But who owns the intellectual property in a crowdfunding situation? Does the inventor or author always get to keep the rights to the Big Idea they fund?
Well, as with whether a crowdfunding campaign is taxable or not, that depends.
Intellectual property is transferred by agreement between the owner of the rights (the originator of the work or an assignee) and the assignee of the rights. If the originator of the work assigns the work to another, then that other owns those rights. If s/he does not, then that other does not own those rights.
So what makes a valid transfer of rights?
A signed writing that transfers the rights. This need not be a contract; there need be no consideration.
That writing can be a “work made for hire” agreement, in which the originator of the work agrees that s/he has been hired by another to create, and the results of the creation belong to that other.

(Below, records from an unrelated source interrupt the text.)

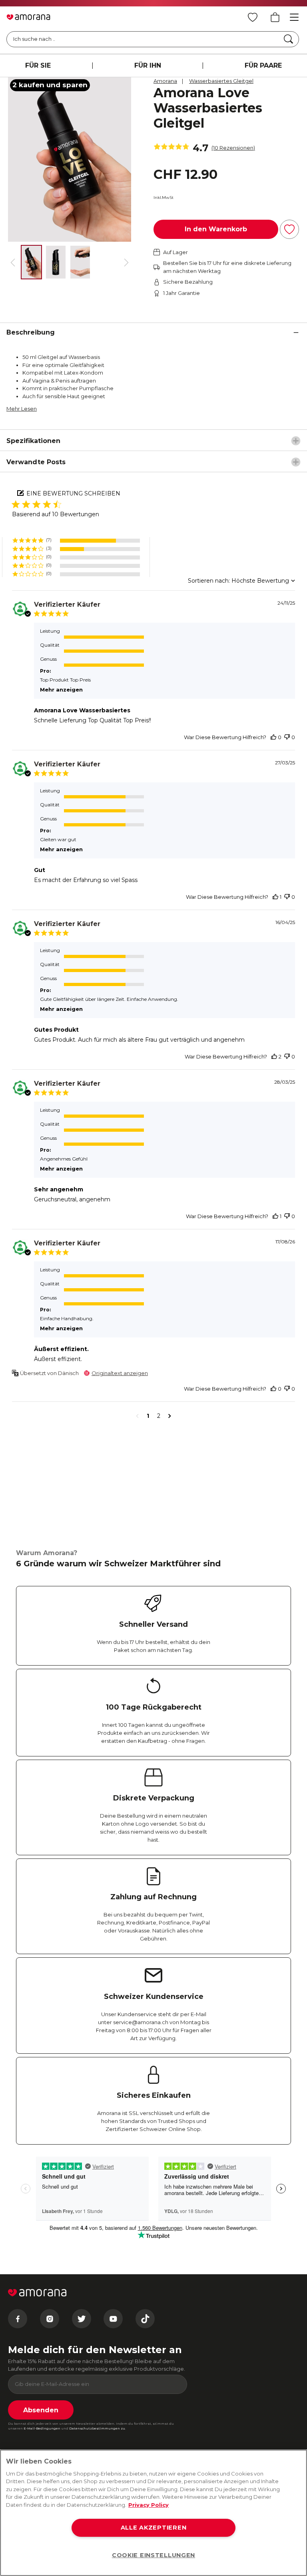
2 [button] (158, 1415)
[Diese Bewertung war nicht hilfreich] (287, 737)
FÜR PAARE (263, 65)
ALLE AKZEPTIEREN (154, 2527)
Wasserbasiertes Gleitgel (221, 81)
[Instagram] (49, 2318)
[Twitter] (81, 2318)
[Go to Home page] (28, 17)
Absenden (40, 2410)
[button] (76, 540)
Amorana (165, 81)
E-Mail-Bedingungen (42, 2428)
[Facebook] (17, 2318)
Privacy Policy (148, 2505)
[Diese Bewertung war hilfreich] (273, 737)
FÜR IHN (147, 65)
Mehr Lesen (21, 408)
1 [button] (148, 1415)
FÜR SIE (38, 65)
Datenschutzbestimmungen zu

That writing can be an assignment of rights, in which the originator of the work assigns the rights to another. This assignment can take the form of a contract (offer, acceptance, consideration), or it can be a simple assignment without the trappings of contract.
Without that signed writing, though, the IP rights remain with the current owner, who may be the originator or an assignee.
If the crowd were to get rights to the intellectual property it funds, the owner of those rights must assign those rights to the crowd. That doesn’t happen very often; in fact, I know of no instance in which the crowdfunders have shared in the IP rights their funds help to develop. The crowd must generally settle for something else. Stock, for instance. Or a sample of the product. Or even just a T-shirt. But IP rights? Possible, but not likely.
Crowdfunding and venture capital are entirely different in this regard. Venture capitalists regularly take ownership interest in the company, including the IP rights, in exchange for funding.